The government’s economic stimulus package to help bridge COVID-19 is significant, and the impact thereof for SMME’s needs to be evaluated and made public. “Big business needs to partner with the government and play their part in opening markets and value chain participation for smaller enterprises,” Bowmaker-Falconer explained.“Financiers, together with incubators and accelerators, need to help better prepare and educate entrepreneurs on how to pitch their business ideas, how to approach funders and to navigate what kind of funding is most appropriate to their specific enterprise. What is very clear is that a cohesive and collective response is needed to ignite economic development and social cohesion potential beyond this crisis we are now in.”
An underlying key requirement for managing South Africa’s economic recovery is data. Integrated and public information is critical in understanding and planning how best to stimulate and support the entrepreneurial ecosystem going forward.
Furthermore, there is also a need for more intense entrepreneurial education to engage with the opportunities offered by the fourth industrial revolution (4IR).
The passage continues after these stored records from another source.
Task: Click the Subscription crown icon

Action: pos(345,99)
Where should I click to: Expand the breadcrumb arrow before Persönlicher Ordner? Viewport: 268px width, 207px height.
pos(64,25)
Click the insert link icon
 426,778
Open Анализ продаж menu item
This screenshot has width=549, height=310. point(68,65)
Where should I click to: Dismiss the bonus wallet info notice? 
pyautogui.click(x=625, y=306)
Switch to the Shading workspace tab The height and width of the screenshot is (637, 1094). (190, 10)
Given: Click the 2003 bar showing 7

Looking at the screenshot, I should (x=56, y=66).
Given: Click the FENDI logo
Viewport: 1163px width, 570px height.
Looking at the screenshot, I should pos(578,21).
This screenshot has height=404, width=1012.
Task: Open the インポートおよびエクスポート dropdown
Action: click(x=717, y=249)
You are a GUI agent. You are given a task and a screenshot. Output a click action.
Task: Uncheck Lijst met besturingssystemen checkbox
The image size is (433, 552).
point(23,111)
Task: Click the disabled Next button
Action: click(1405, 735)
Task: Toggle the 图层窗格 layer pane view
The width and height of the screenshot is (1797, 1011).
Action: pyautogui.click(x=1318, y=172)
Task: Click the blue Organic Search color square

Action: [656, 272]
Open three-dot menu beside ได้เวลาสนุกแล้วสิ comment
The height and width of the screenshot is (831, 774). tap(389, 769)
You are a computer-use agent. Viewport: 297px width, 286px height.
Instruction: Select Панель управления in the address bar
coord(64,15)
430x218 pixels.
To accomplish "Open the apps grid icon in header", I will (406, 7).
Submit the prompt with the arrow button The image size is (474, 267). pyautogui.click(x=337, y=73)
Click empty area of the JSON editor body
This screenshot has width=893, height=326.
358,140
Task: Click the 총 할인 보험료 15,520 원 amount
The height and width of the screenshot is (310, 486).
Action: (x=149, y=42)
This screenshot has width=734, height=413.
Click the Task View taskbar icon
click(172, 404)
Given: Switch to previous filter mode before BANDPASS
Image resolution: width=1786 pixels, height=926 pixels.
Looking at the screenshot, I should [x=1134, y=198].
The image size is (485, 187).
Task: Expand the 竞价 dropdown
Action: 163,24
As the sponsor of the study, Seda will now facilitate the implementation of the recommendations across the broader small enterprise development support system with its partners. One of the areas currently being pursued by Seda is identifying partners who can enhance its service offerings in research.
Bowmaker-Falconer emphasised that: “Entrepreneurship matters. Now, more than ever, start-ups, and specifically those driven by young entrepreneurs and women need to deliver the innovation required to move us forward in a highly disruptive (and disrupted) world.”